Please reproduce all the data exactly as written and omit the pictures.

....................

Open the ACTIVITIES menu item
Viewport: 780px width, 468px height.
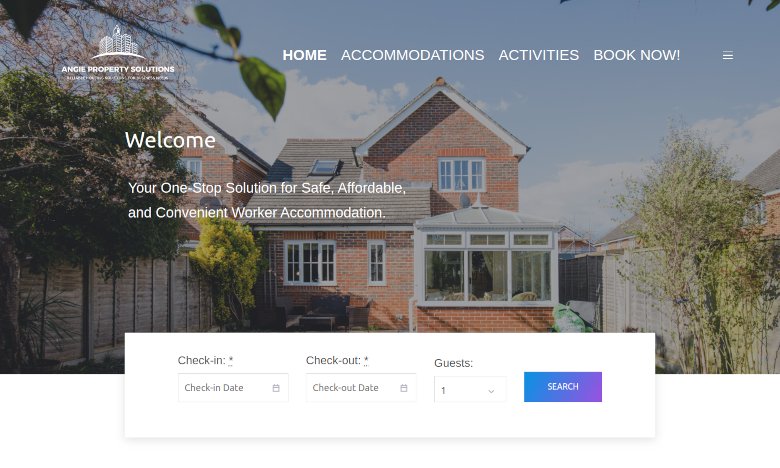(x=539, y=55)
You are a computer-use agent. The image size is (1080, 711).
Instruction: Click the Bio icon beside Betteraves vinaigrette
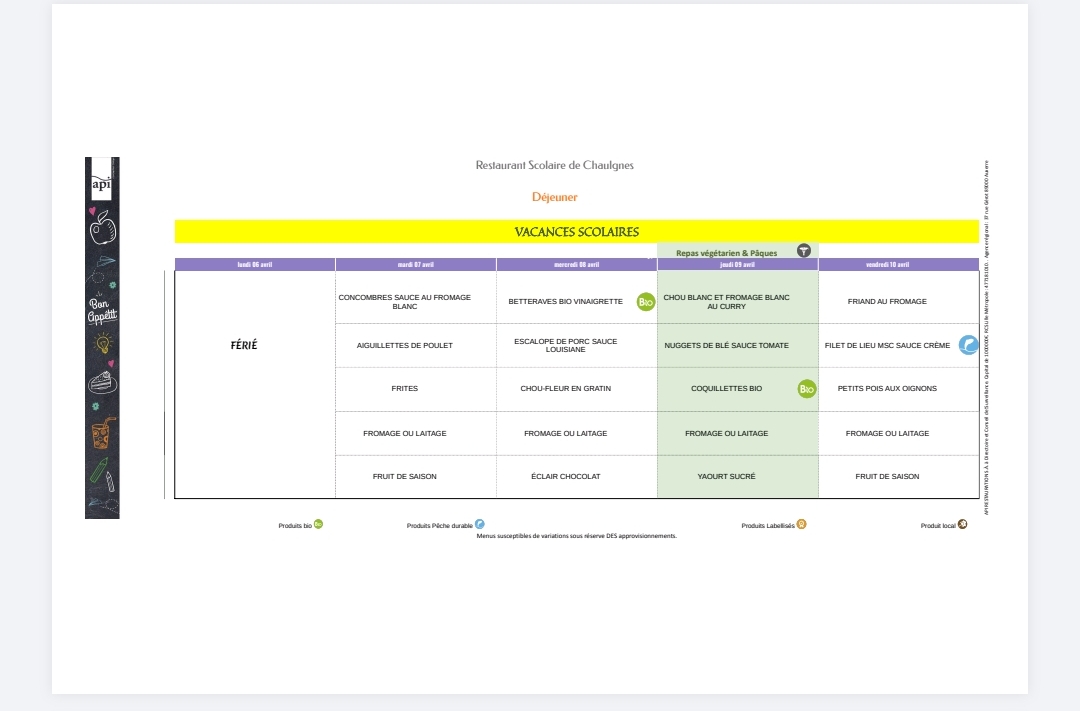pos(646,301)
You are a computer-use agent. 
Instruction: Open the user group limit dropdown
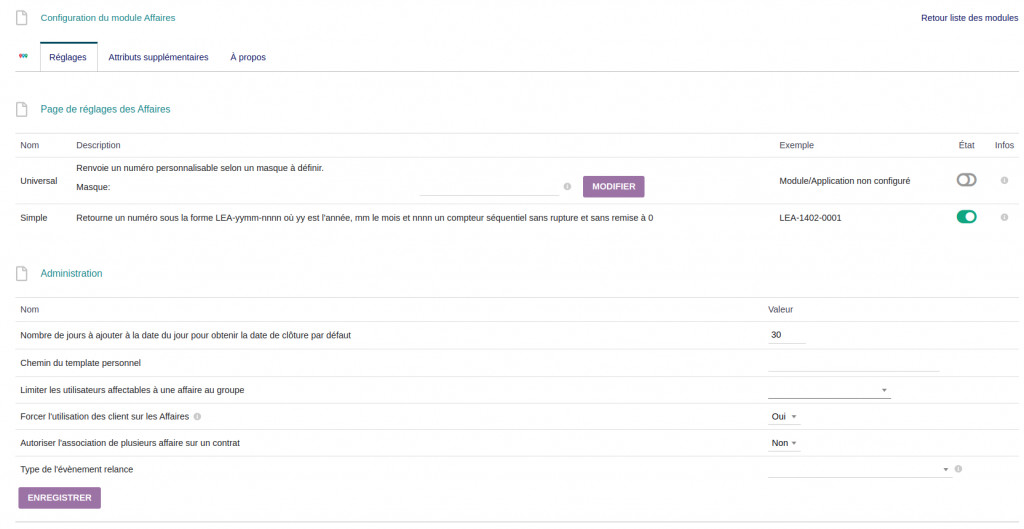829,389

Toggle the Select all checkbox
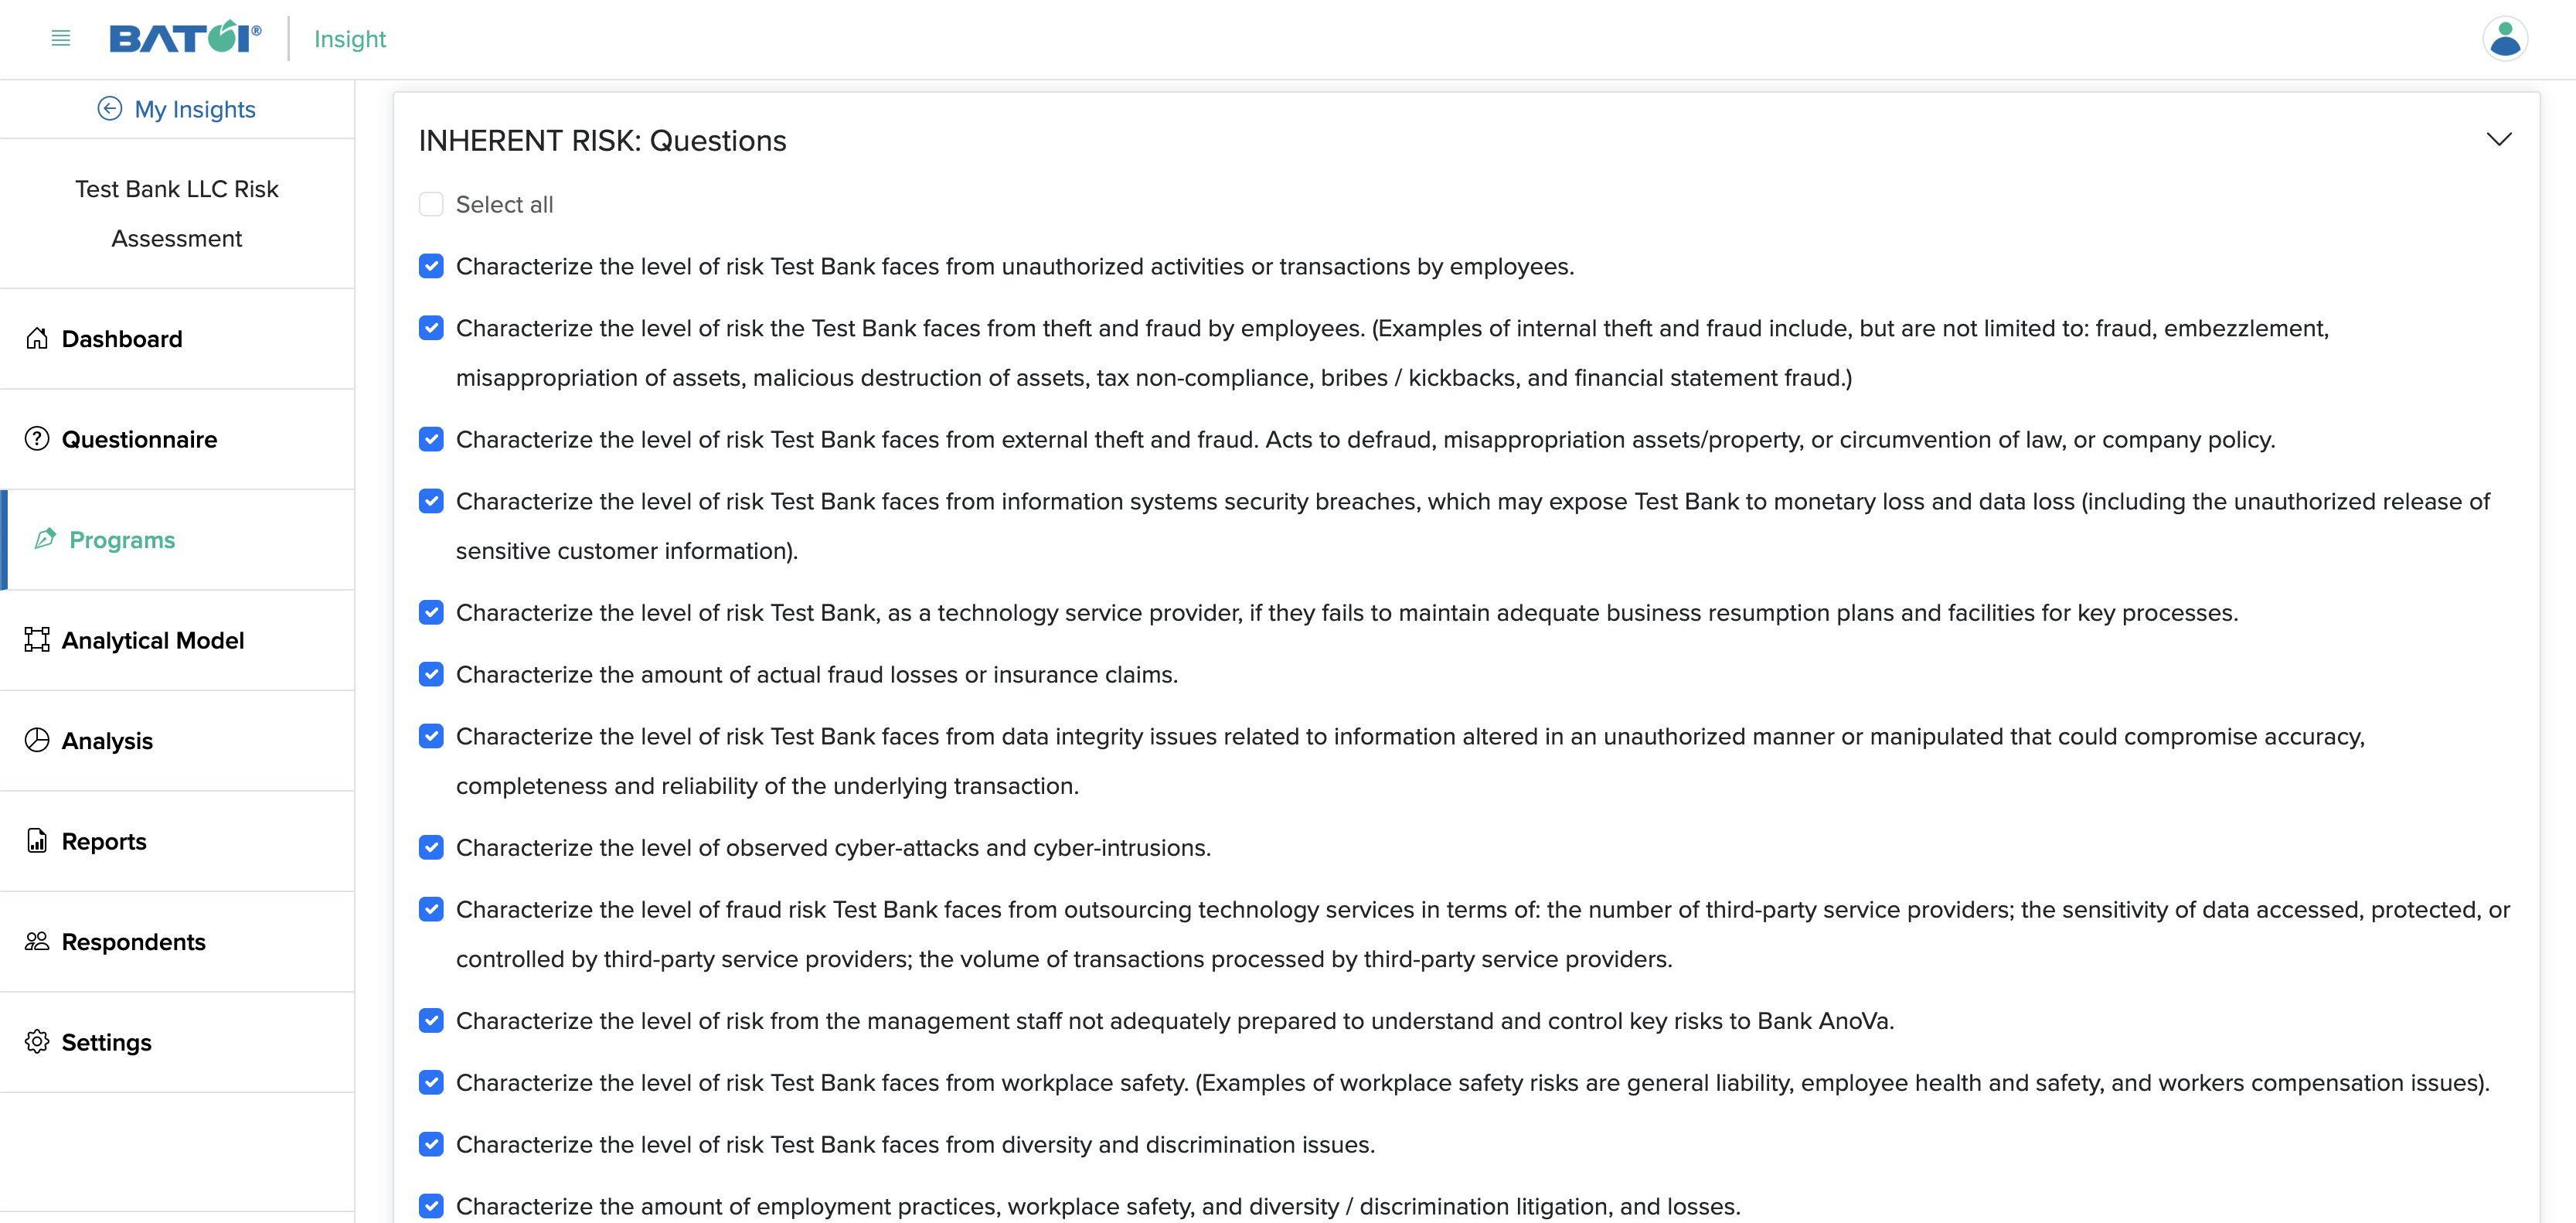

....................

## Task result
Open the ACTIVITIES menu item
Viewport: 780px width, 468px height.
(x=539, y=55)
You are a computer-use agent. The image size is (1080, 711).
Instruction: Click the Bio icon beside Betteraves vinaigrette
pos(646,301)
You are a computer-use agent. 
Instruction: Open the user group limit dropdown
829,389

Toggle the Select all checkbox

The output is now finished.